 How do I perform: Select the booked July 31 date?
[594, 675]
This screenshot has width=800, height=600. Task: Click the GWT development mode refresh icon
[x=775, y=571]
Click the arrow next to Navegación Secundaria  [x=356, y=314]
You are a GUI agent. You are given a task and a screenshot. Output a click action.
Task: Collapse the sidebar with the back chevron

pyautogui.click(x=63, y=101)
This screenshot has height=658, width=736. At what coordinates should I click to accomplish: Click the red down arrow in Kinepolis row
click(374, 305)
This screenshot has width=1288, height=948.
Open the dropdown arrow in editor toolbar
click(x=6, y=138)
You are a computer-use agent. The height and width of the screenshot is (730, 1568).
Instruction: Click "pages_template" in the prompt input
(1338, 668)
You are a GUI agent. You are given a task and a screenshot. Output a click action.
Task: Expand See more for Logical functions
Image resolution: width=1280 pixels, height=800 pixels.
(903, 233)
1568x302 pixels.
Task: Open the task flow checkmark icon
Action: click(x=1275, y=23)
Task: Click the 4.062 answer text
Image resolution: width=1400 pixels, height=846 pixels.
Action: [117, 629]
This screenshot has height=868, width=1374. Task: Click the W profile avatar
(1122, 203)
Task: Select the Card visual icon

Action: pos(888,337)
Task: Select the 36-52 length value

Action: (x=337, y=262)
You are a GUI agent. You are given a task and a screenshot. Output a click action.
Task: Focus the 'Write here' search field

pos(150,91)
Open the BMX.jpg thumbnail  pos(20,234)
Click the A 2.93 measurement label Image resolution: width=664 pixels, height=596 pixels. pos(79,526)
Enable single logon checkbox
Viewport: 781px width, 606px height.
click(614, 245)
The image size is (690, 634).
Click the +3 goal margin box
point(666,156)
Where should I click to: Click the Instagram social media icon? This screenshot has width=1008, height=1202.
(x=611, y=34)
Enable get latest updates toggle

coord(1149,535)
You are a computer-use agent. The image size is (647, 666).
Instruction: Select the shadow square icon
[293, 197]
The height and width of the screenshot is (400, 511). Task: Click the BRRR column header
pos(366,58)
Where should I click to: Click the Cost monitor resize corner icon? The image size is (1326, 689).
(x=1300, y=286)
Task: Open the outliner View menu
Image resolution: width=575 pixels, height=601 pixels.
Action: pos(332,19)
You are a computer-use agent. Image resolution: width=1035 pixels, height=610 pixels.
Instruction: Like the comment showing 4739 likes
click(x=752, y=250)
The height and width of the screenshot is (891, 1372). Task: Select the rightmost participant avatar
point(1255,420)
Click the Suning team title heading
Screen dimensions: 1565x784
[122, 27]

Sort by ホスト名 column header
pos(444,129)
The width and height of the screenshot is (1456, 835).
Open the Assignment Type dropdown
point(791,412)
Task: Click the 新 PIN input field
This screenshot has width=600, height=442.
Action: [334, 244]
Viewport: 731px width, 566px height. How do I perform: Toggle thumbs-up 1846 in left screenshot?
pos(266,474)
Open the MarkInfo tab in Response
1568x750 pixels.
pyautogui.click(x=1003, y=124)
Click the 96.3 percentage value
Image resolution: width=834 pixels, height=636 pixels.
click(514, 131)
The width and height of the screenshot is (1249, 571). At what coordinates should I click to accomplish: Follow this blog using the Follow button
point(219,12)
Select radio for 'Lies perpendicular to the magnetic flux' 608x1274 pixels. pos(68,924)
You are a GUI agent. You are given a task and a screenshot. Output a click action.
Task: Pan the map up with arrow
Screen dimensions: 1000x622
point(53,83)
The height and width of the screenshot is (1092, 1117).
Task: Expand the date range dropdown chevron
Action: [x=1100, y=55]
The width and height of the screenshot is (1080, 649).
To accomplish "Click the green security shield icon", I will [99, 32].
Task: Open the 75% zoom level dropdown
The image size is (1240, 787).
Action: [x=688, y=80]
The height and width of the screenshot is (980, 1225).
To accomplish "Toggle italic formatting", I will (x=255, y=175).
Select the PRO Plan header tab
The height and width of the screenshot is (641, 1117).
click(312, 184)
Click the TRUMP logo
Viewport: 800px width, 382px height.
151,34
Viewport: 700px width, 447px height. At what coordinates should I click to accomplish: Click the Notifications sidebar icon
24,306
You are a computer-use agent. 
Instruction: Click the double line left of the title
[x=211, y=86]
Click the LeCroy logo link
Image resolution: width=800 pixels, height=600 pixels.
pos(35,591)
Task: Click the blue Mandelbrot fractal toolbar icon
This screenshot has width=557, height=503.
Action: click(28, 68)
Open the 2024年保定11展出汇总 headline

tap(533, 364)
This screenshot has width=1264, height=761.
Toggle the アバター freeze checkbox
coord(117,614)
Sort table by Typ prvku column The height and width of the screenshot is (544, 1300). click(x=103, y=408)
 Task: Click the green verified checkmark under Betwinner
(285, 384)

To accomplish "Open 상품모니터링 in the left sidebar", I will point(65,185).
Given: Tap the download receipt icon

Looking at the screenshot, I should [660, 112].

**TRY IT**
Your answer should consist of each line of the data above in which the word "computer" occurs.

**SOLUTION**
You are a computer-use agent. The height and width of the screenshot is (730, 1568).
You are a computer-use agent. The image size is (647, 666).
You are a computer-use agent. Image resolution: width=1035 pixels, height=610 pixels.
You are a computer-use agent. 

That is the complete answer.